◆ DATA RECORDS ◆
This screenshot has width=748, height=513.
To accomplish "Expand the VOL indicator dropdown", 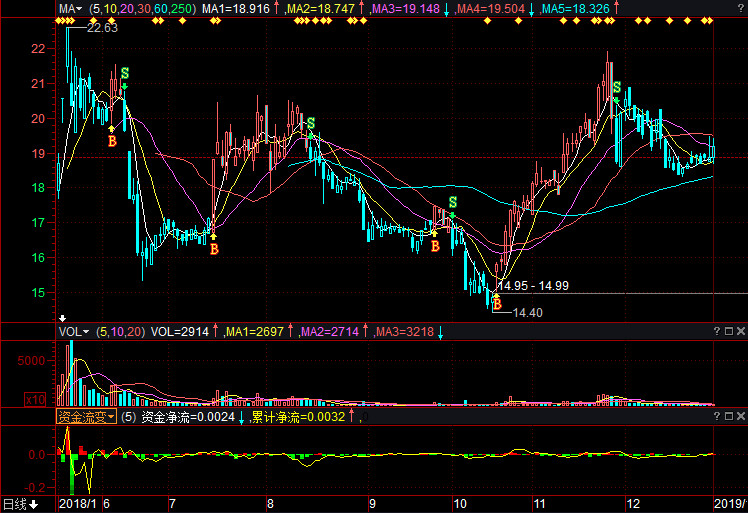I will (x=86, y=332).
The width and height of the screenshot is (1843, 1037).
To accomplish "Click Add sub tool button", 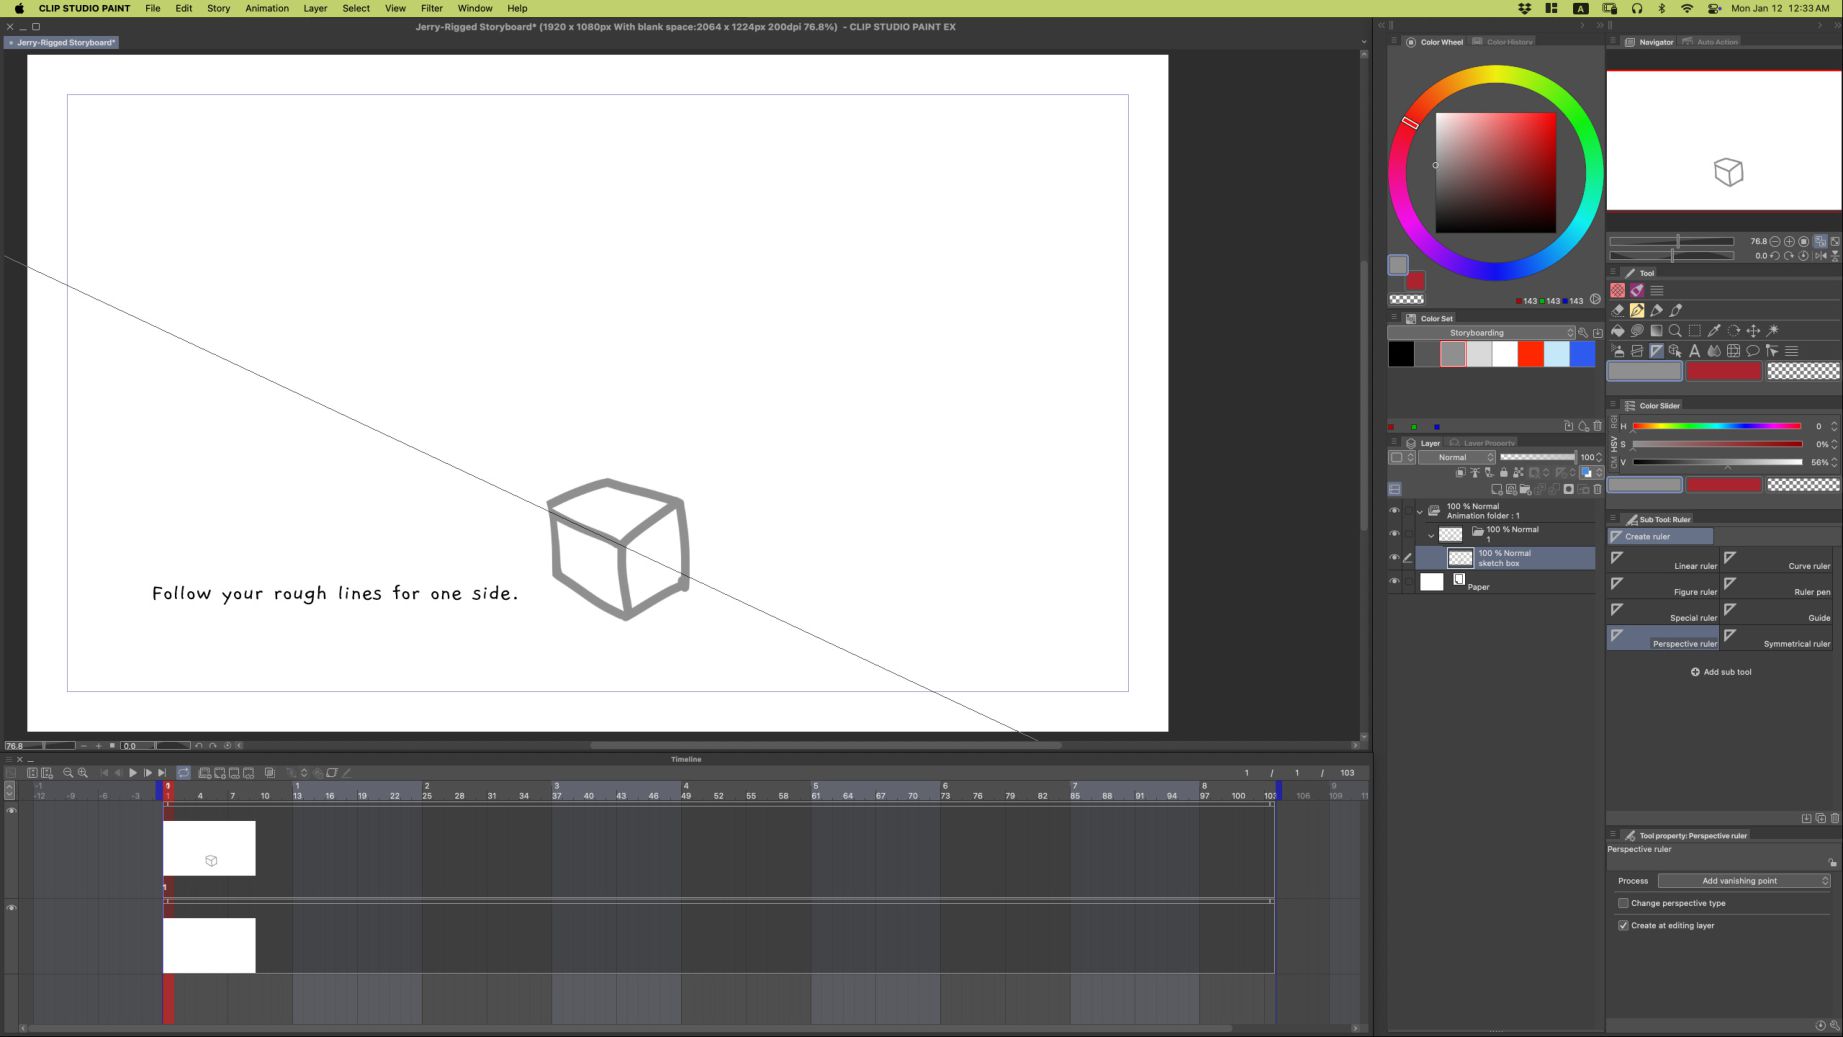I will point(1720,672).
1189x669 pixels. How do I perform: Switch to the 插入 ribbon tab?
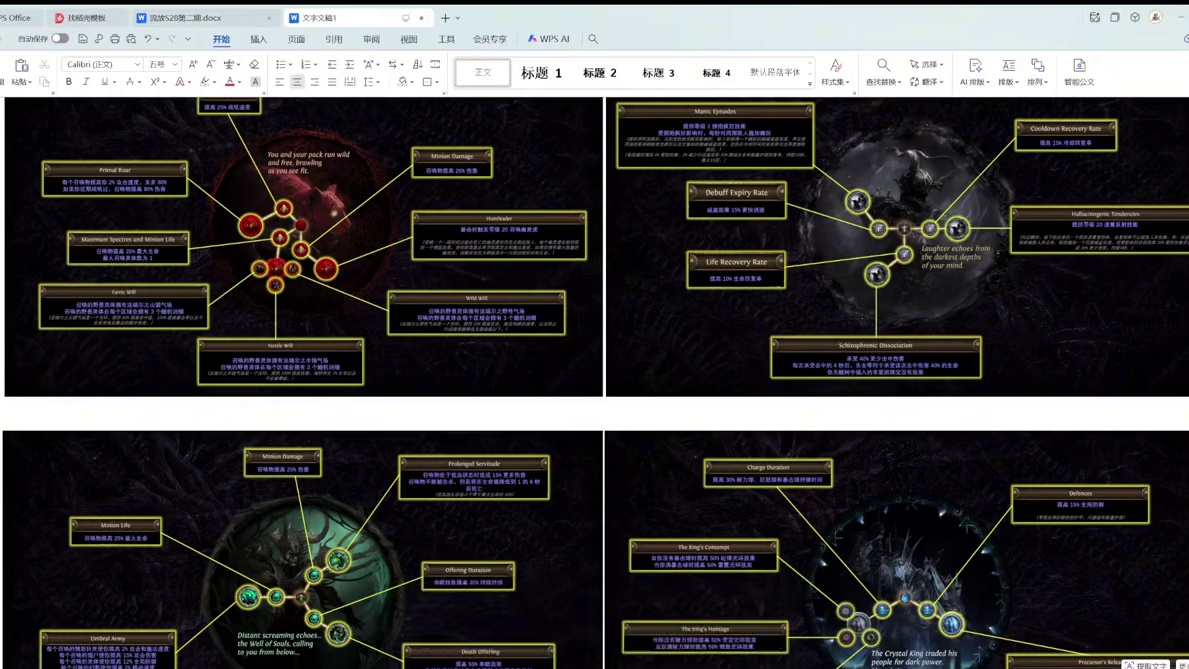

◆ WHAT THE EXERCISE ASKS ◆
Looking at the listing above, count the lines that contain "screenshot" and give nothing but the number.

◆ RESULT OF THIS EXERCISE ◆
2